» **Document text**:
Friday, August 15, 2014

Production and Making

I recently sent myself a text message to my email from class.  It read, "Art is found, not created."  The reference was to an image I had just sent myself of a gap in the ceiling with two lights to either side of the gap.  It looked as though there were a face coming out of the ceiling and while I was teaching class and waiting for students to respond to the ideas and prompts that I was feeding them I couldn't help but have this image stuck in my mind.

It kept telling me that "art is found, not created."  It's true, I think.  The ideas that pop into my head are the results of explorations.  During the exploration we find something new here or there and add it into our repertoire or respond to it accordingly. 

With this sort of logic working in me the last several days it seems as no surprise that while in studio working on what has become a production project in the totems.  I say it is now a production project because I am not trying to solve anything new with the totems at this point, or least if I am the realizations are coming much slower than they were.  Ideas seem like that.  As we first explore the ideas there is a change here and there and all over the place, but as we sit on the idea for a little while it mellows out a bit.  It becomes an idea which is in need of transformation or modification. While I am not done with the totems project, I have learned a lot of what I am open to learning before I intend to show the work next Saturday at Picnic.  To be fair you have to stop someplace. 

I started looking around studio.  Four years ago when I got to graduate school I started working on a couple mobiles.  They weren't balanced correctly and I failed miserably in producing them successfully but the panels which I used in the mobile are still around.  They were in the style that I have been using for the past several years; drawn with a flat paint background.  What the patterns have made me realize more than anything is that I miss pushing paint, mixing colors, layering and overlapping.  I needed a change in 2010.  There was a lot going on in and outside of art, but now I am feeling patient with myself again.  I am not in a rush to get everything done and more importantly I am feeling very excited about the contrast between well rendered painterly subject, flat patterns and flat backgrounds. 

This image popped into my head and as I am a student at all times, I followed it with all my might.

There is something that may be better about the raw drawing, but I am excited to face this dilemma and for now it is nice to work with the machinery again.  I stopped working with the machinery when I was in graduate school because none of my answers to questions there were good enough for faculty and peers.  The thing is that modern art doesn't like an image which states what it is.  This image is what it is and there is no room for the modern art world to negotiate its space.  I am not leaving myself open to learn in the showing process perhaps, but frankly I don't care.  Our world is full of machines tearing down and rebuilding our landscape.  We try to fix everything that we destroy by destroying it even more.  I am merely waiting for the day that we try to repair our atmosphere and water cycles with machines.

» **Required action 1**: In the blog post, where does the writer plan to show the work next Saturday?
» **Required action 2**: Copy the part of the blog post that opens with the words containing "I recently sent" and closes with "in my mind.", changing "ceiling" to "wall" throughout.

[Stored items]
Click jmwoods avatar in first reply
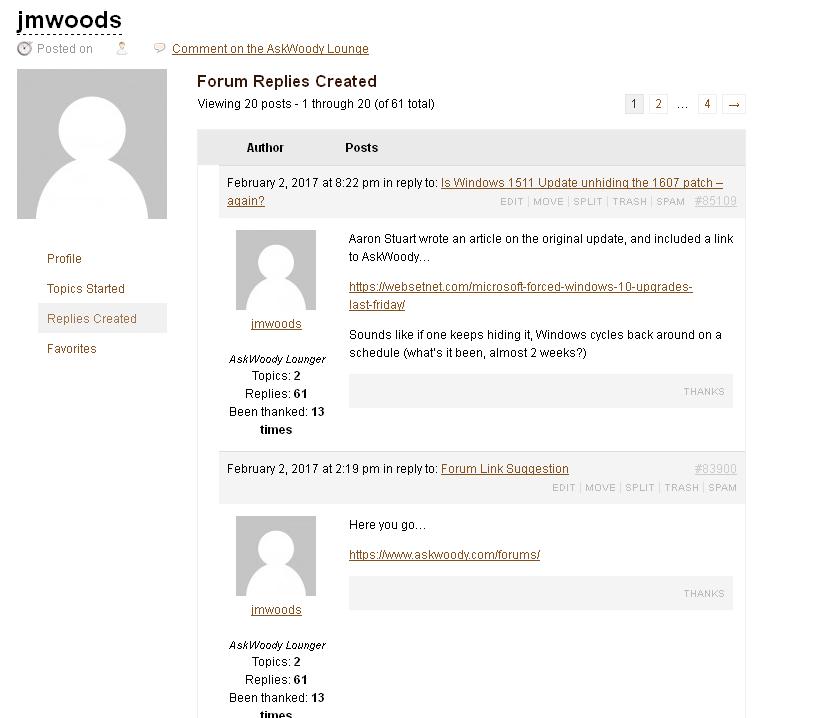The height and width of the screenshot is (718, 840). tap(276, 270)
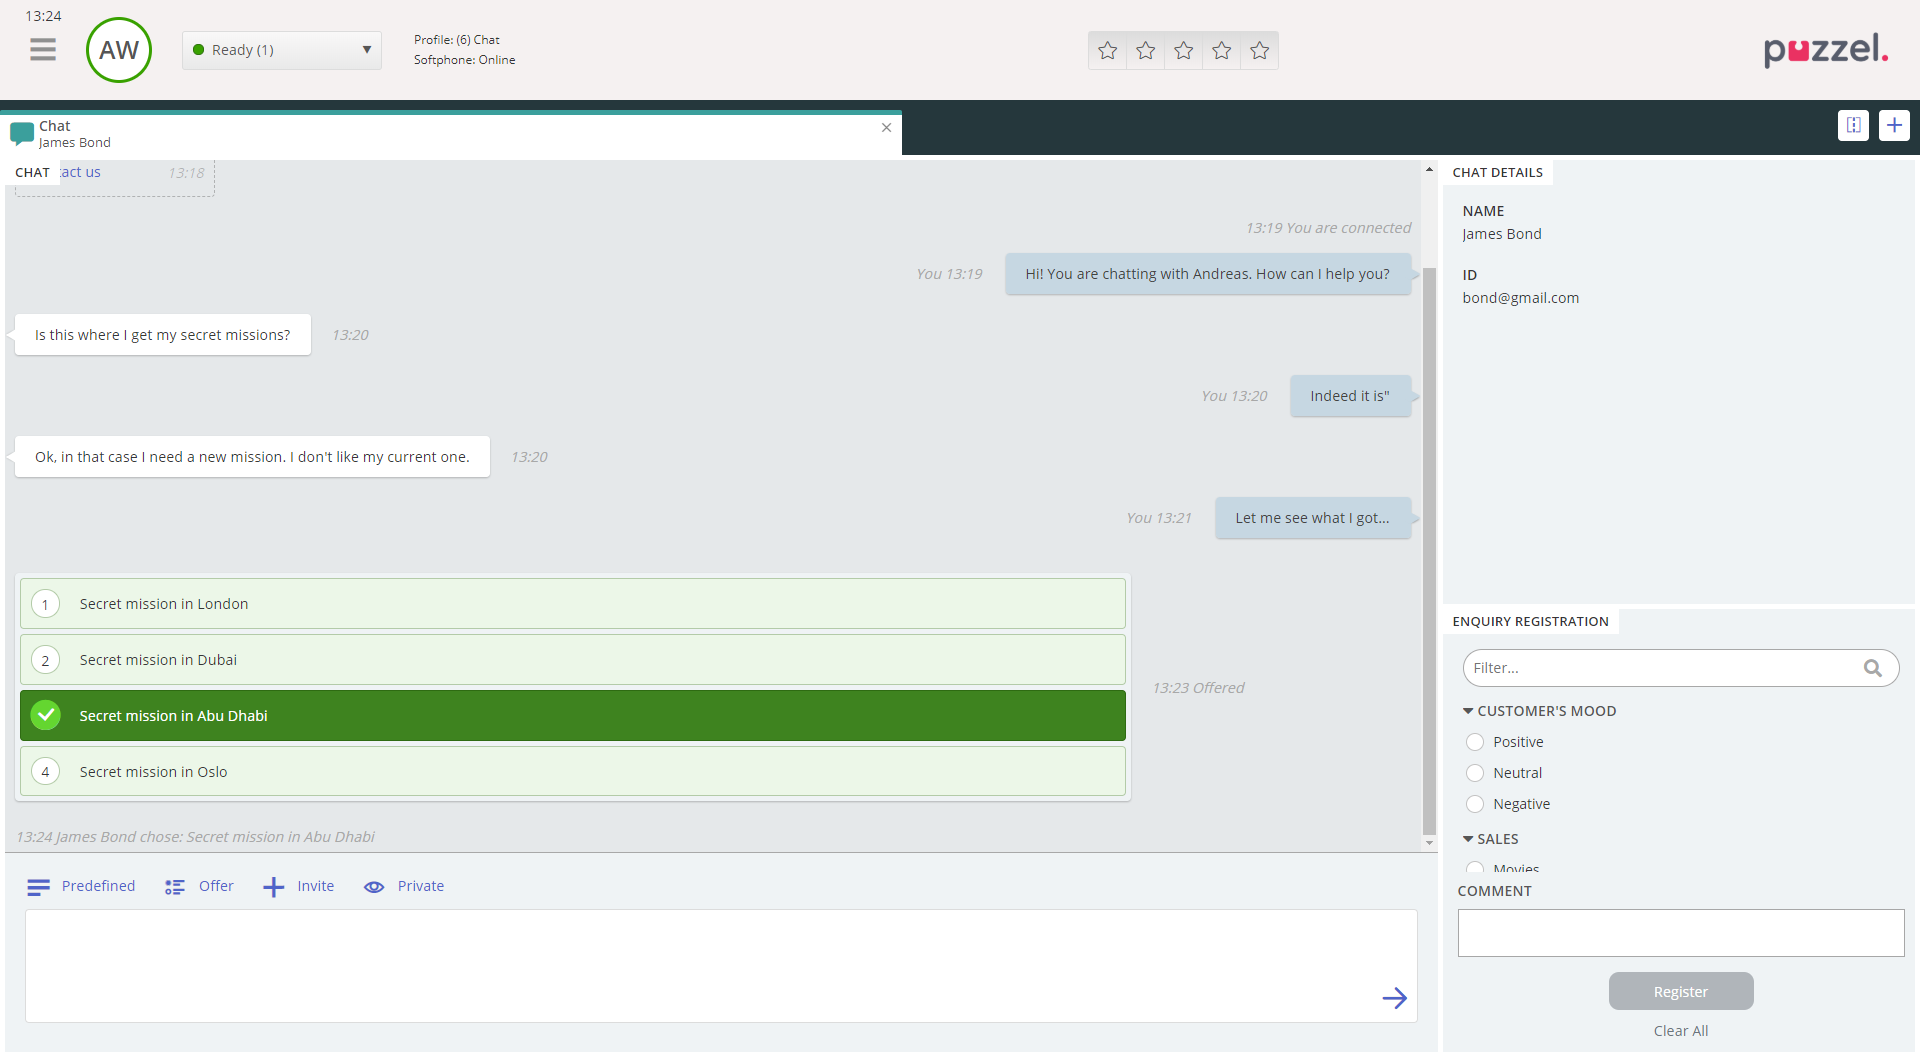Screen dimensions: 1920x1057
Task: Collapse the Customer's Mood section
Action: pos(1468,711)
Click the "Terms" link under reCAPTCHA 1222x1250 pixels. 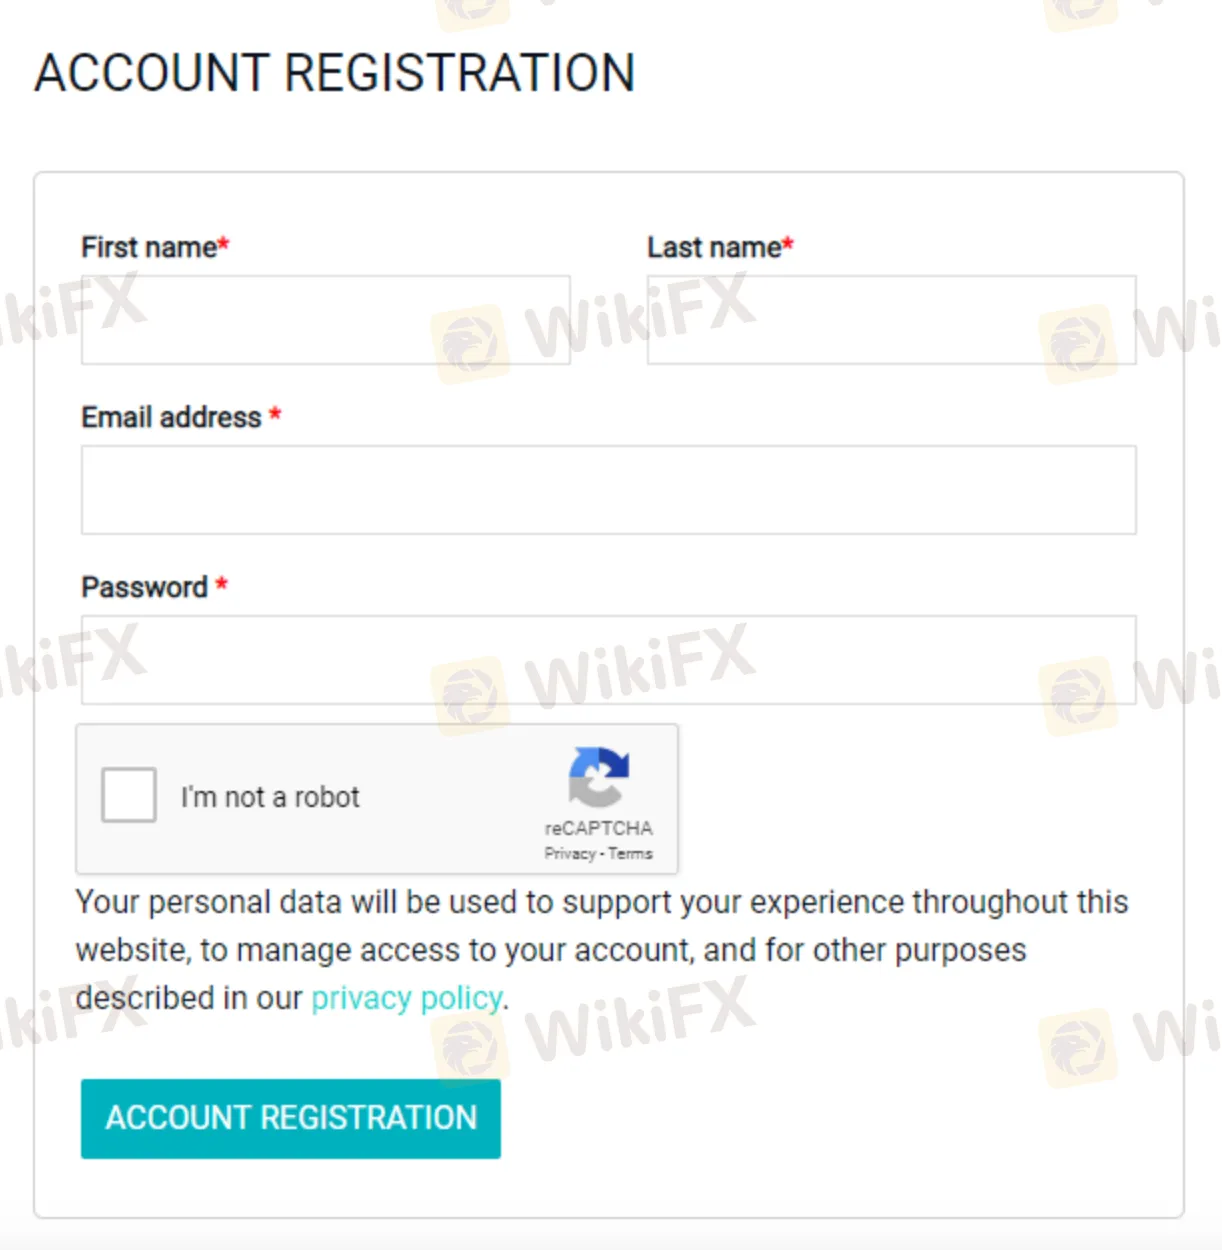(630, 854)
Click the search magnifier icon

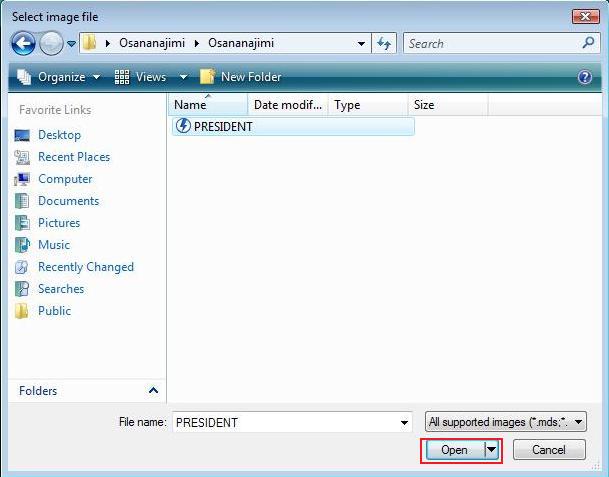click(x=588, y=44)
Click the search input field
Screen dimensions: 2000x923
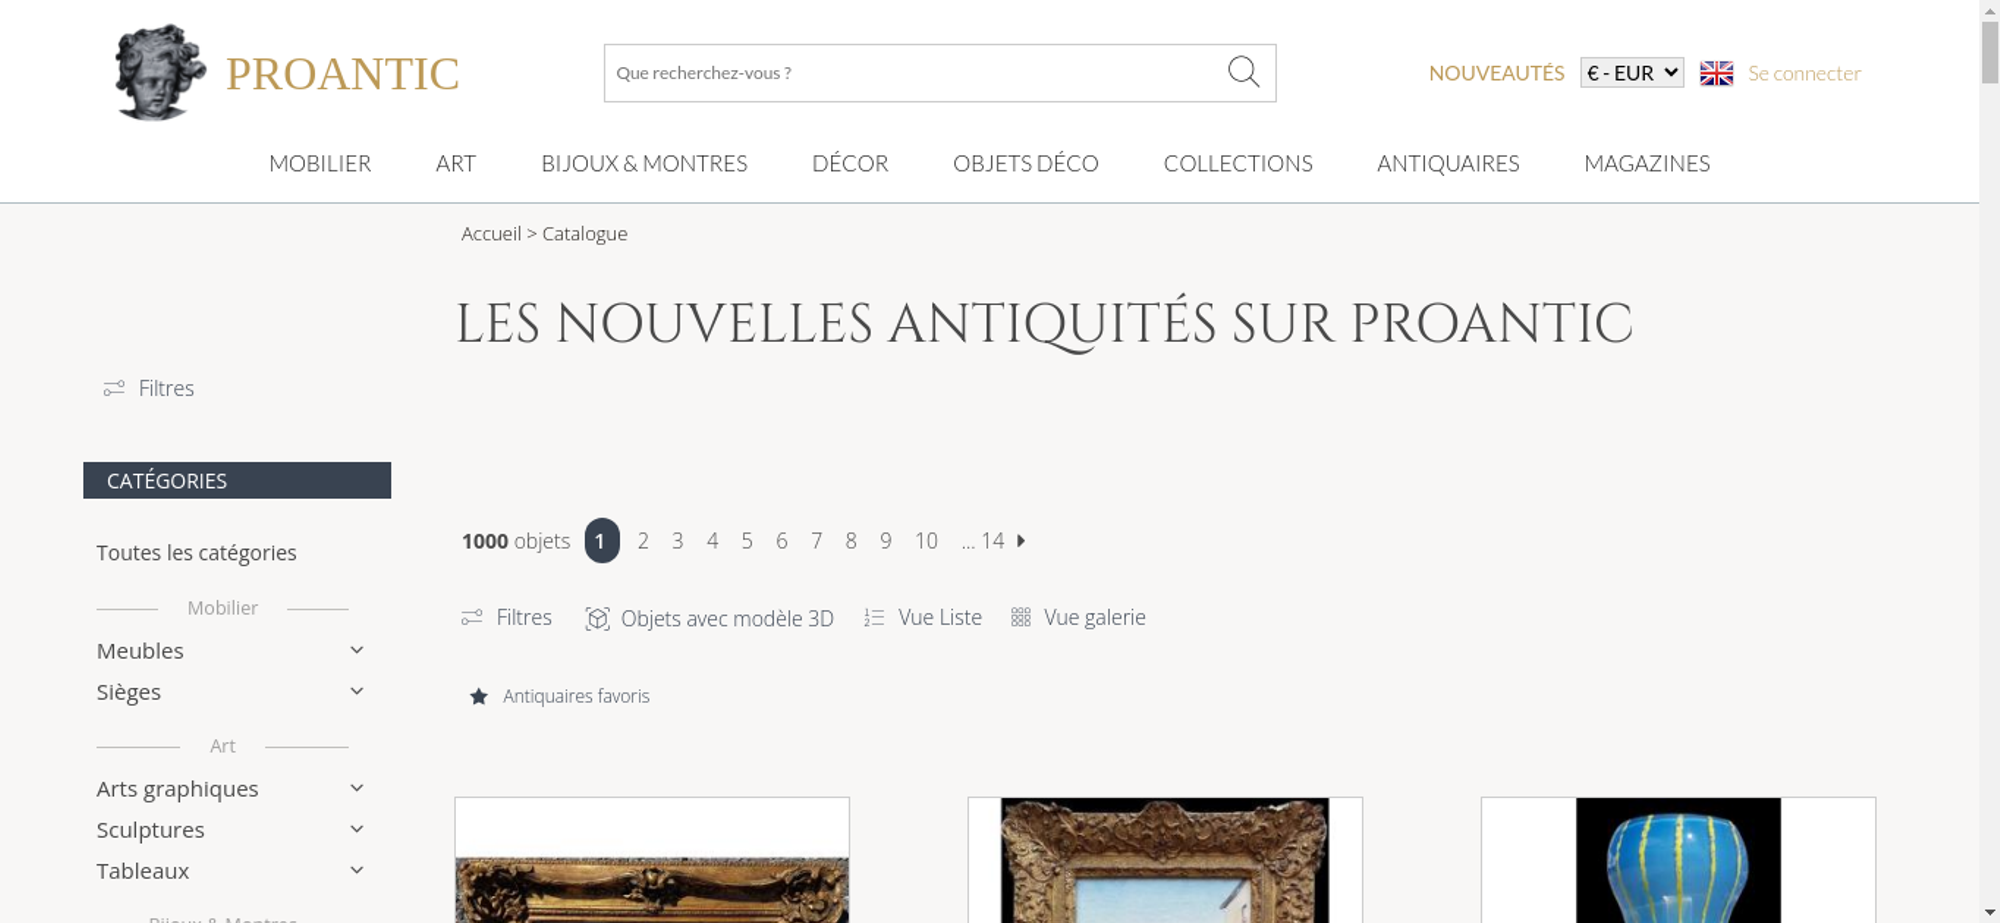[915, 73]
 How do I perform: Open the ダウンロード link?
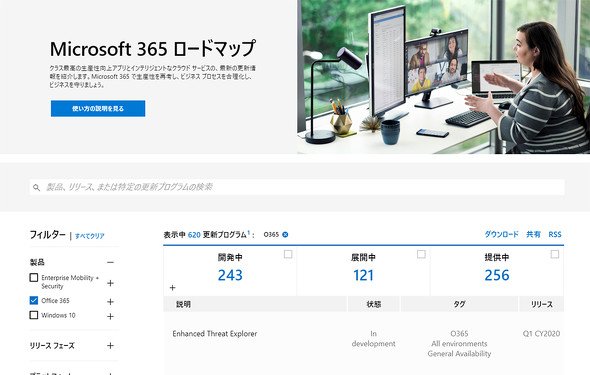501,234
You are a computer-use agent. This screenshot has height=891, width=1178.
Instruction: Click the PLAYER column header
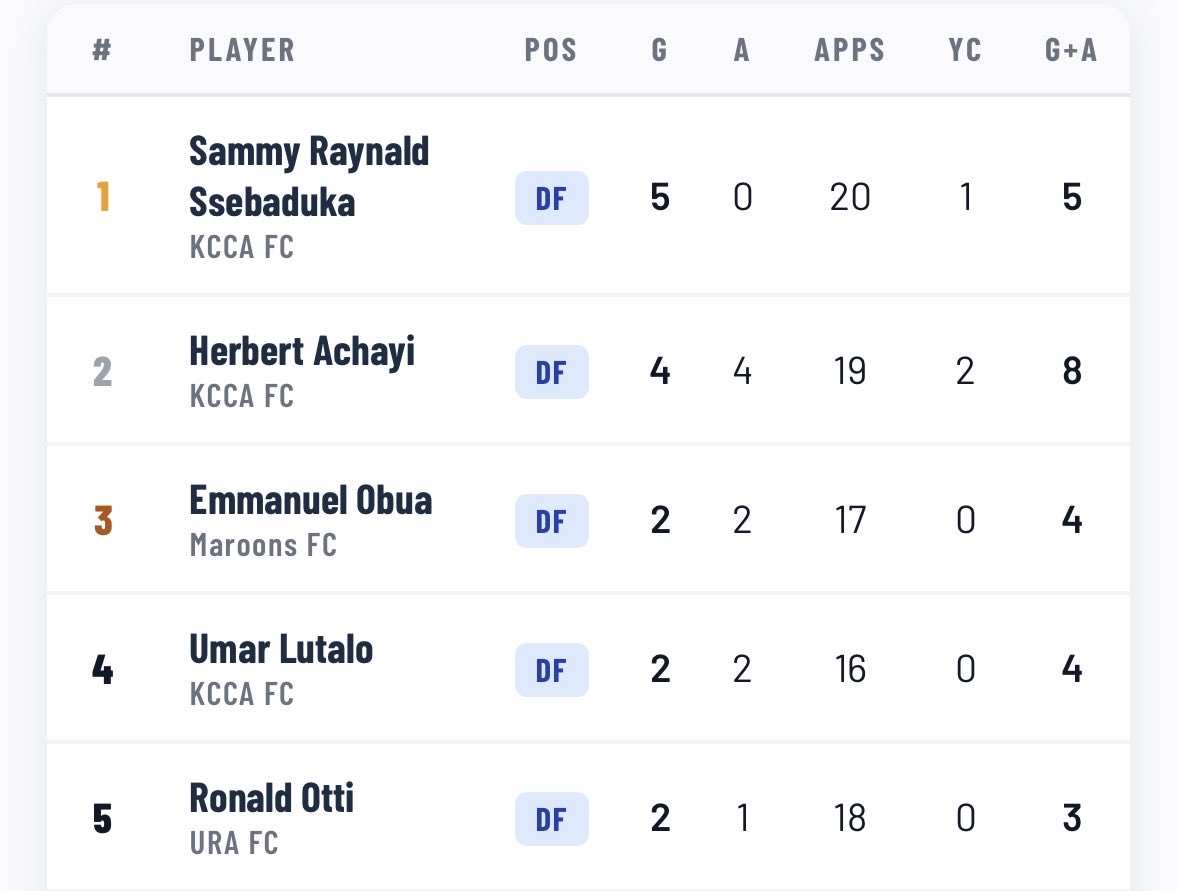click(x=242, y=50)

» **Task response 1**: At Picnic.

» **Task response 2**:
I recently sent myself a text message to my email from class.  It read, "Art is found, not created."  The reference was to an image I had just sent myself of a gap in the wall with two lights to either side of the gap.  It looked as though there were a face coming out of the wall and while I was teaching class and waiting for students to respond to the ideas and prompts that I was feeding them I couldn't help but have this image stuck in my mind.